この歌は、第二勅撰和歌集「後撰和歌集」の恋三に、「つりどののみこにつかはしける」という詞書で収められており、それが出典です。
最初に有名歌人ではない人物に注目すると申しましたが、この歌が勅撰集に入っている陽成院唯一の和歌です。「百人一首」には、伝説的な歌人である猿丸大夫を除いて、他に勅撰集入集が一首のみという人物はいません。また、この歌は「古今和歌六帖」という作歌手引きのための類題和歌集以外では、藤原定家が八代集から秀歌を抜粋した「八代抄」に選ばれているのみで、ほかに評価された形跡もありません。
「百人一首」が優れた歌人達の秀歌選であるとするなら、例外の一首だと言えそうです。そうして見てくると、なぜこの歌が「百人一首」に選ばれているのかは考える余地がありそうです。
この「百人一首」のコラムで第2回目(百人一首には順番があった?)に、選ばれた和歌には順序が決められていること、初めの二首が天智天皇親子、最後の2首が後鳥羽院親子で、前者を明とするなら、後者は暗とも言える対照があるとも申しました。

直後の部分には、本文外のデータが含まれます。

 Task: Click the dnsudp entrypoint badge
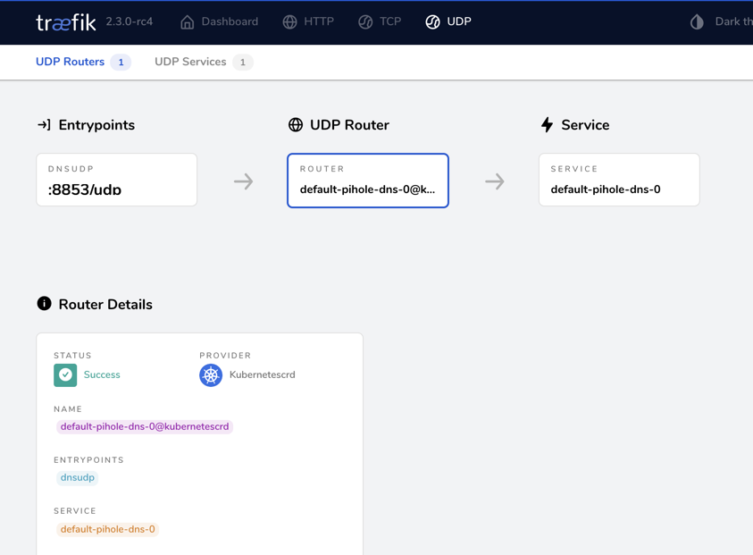pyautogui.click(x=77, y=477)
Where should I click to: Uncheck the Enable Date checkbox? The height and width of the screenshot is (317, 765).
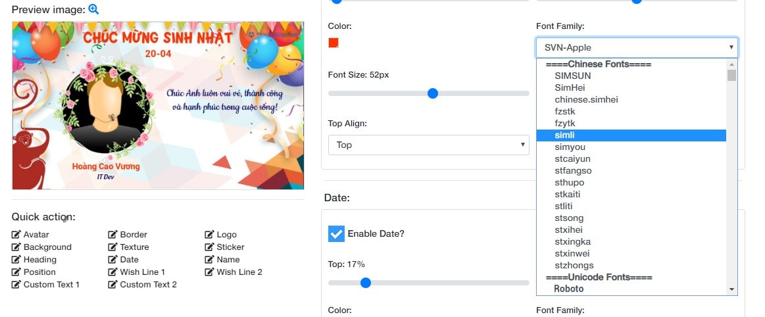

こうした天皇と院の歌は「百人一首」の中に、他に天皇一人(光孝天皇)、院三人(陽成院·三条院·崇徳院)の歌があります。そして天皇と院の明と暗は、これら4人にも共通するように思えます。つまり、陽成院以下の三人の院には、それぞれ暗と評するに相当することがあります。その視点で、陽成院についてみて行きましょう。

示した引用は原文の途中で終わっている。